Uncommon: angina pectoris, arrhythmia, palpitations, changes in blood pressure (hypertension or hypotension), bradycardia, chronic heart failure, changes in electrocardiogram (ECG), auscultatory murmurs, myocardial infarction, phlebitis, phlebitis, phlebitis, thrombosis, transient ischemic attacks, varicose veins.
Not known: QT prolongation.
Blood and lymphatic system disorders
Uncommon: anemia, ecchymoses, lymphedema, increased prothrombin and partial thromboplastin time, thrombocytopenia, leukocytosis, leukopenia, eosinophilia.

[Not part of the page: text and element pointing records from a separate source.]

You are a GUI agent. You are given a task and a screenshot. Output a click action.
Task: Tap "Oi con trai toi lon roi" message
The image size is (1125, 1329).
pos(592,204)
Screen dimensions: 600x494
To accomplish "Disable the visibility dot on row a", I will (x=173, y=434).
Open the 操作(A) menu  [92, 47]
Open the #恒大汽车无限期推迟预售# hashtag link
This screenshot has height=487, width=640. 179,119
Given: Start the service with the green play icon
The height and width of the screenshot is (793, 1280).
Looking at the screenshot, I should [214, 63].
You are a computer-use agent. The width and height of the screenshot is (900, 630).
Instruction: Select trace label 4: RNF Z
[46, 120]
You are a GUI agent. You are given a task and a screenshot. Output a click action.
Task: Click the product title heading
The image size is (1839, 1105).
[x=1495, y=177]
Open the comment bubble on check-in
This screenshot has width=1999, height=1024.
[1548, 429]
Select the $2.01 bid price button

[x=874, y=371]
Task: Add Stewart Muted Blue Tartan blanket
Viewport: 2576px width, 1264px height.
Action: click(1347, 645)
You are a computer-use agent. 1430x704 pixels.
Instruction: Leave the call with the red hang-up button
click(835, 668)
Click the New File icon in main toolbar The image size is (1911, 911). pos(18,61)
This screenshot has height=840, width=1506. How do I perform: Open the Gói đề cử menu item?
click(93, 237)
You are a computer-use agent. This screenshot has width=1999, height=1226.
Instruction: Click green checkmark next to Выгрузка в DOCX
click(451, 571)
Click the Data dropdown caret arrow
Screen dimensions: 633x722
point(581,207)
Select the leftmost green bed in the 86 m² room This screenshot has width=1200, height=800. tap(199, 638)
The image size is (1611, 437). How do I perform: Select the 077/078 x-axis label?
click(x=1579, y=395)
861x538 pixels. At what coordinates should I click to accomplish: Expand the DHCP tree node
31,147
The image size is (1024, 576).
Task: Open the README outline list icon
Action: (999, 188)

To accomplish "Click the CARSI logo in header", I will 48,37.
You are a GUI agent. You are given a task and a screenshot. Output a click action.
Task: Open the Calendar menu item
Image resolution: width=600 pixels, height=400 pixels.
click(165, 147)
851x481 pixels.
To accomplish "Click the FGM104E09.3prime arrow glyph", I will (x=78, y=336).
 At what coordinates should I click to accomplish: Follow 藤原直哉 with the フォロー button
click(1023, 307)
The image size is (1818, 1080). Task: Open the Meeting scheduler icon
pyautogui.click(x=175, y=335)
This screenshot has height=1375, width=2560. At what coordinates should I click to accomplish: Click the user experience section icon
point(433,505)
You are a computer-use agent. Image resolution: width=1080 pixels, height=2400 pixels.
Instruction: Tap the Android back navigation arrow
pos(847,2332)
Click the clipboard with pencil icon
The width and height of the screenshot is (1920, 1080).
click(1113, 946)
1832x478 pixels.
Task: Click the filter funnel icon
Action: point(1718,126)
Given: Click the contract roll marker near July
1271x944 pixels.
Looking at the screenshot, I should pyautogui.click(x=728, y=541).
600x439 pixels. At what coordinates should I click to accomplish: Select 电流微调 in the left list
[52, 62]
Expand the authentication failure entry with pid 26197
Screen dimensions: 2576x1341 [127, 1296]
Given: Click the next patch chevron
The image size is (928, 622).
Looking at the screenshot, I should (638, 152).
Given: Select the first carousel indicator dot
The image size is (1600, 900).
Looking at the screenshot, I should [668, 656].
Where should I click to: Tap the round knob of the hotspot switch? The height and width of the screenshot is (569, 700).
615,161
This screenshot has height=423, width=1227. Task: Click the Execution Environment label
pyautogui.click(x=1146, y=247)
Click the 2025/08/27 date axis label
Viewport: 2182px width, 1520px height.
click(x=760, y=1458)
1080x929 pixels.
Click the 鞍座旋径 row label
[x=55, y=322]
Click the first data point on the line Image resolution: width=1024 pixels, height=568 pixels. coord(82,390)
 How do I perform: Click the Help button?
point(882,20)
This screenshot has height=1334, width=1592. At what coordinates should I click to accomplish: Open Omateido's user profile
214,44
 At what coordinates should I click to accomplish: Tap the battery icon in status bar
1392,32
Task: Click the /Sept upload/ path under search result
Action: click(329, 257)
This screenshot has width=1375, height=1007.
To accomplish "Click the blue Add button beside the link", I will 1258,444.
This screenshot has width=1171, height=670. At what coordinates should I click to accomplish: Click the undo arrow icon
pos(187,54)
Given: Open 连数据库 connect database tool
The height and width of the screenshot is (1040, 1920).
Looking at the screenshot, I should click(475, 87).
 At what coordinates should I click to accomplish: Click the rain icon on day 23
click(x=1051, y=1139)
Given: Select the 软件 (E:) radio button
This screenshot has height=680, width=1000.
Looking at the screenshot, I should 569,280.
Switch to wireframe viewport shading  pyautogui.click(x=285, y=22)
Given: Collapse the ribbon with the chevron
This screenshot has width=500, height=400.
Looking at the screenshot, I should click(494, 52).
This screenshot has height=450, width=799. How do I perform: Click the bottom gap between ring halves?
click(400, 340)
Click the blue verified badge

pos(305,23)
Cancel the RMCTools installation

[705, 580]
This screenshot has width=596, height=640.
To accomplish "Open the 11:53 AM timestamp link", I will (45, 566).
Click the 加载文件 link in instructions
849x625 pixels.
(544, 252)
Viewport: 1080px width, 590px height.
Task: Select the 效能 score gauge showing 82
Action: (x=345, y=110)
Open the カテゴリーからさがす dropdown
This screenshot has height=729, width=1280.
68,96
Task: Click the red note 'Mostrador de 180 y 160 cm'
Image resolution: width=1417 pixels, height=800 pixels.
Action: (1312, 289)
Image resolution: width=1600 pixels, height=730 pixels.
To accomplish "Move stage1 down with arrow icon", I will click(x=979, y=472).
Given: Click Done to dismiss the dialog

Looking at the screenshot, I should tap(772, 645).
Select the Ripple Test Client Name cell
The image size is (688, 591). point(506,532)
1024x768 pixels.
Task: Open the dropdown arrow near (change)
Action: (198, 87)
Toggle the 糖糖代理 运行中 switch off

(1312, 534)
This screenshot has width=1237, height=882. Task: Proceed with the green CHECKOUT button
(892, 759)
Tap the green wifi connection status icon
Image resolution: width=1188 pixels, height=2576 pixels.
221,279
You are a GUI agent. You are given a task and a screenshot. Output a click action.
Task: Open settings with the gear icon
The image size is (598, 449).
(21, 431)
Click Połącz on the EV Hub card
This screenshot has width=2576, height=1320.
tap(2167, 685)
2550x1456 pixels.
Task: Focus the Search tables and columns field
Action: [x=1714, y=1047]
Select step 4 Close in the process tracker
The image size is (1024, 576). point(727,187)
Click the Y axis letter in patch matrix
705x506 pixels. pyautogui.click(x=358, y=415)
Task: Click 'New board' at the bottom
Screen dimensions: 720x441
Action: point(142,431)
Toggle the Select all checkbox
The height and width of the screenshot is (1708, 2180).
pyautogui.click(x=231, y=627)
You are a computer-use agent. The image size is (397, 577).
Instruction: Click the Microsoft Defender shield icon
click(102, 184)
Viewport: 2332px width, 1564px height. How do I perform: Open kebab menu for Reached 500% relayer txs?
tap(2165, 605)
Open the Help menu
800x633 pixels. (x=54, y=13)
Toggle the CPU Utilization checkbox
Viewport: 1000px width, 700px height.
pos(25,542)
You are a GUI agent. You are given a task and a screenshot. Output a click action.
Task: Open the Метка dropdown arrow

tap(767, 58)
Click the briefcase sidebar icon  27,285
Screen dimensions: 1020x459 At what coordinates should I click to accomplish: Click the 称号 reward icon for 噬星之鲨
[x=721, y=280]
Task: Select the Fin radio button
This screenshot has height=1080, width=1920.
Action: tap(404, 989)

Systemic disorders and injection site reactions
Rare: fatigue, photosensitivity reactions, swelling in the temporal bone area, jaundice, local skin reactions, in particular redness of the skin at the injection site, which usually resolves with further treatment.
Uncommon: injection site reactions including pain, inflammation, sterile abscess, tissue induration, hematoma.
On the part of the immune system
Rare: systemic allergic reactions (fever, itching, skin rash), anaphylaxis.
From the organs of vision
Uncommon: visual impairment, amblyopia, vision blurred, ophthalmological disorders, dry eye.
From the side of the organs of hearing and vestibular apparatus
Uncommon: hearing impairment, tinnitus.
Neoplasm
Uncommon: sudden exacerbation of prostate cancer, exacerbation of prostate cancer.
Laboratory studies
Uncommon: increased levels of enzymes such as lactate dehydrogenase (LDH) and alkaline phosphatase (ALP), as well as transaminases, in particular ALT (serum alanine aminotransferase), AST (serum aspartate aminotransferase) and γ-GT, increased triglycerides, increased prothrombin time, prolonged blood clotting.
Not known: in isolated cases, abscess at the injection site.
Note.
Response to therapy can be monitored by measuring serum testosterone, acid phosphatase, and PSA levels. Testosterone levels usually increase at the beginning of therapy, then decline within 2 weeks. After 2 to 4 weeks, testosterone levels reach orchiectomy levels and remain at these levels throughout the remainder of treatment.
Bone density may decrease during treatment with the drug. Reactive bone changes can be monitored by bone scintigraphy.
Transient increases in acid phosphatase levels may occur at the beginning of treatment. Values usually return to normal within a few weeks.
Expiration date
4 years.
Storage conditions
Store above 30°C.
Keep out of reach of children.
Packaging
1 clear pre-filled syringe with implant and metal needle with polyethylene protective cap in an aluminum bag.
Vacation category
According to the recipe.
Producer
Ever Pharma Jena GmbH.
Location of the manufacturer and its business address
Otto-Schott-Strasse 15, 07745 Jena, Germany.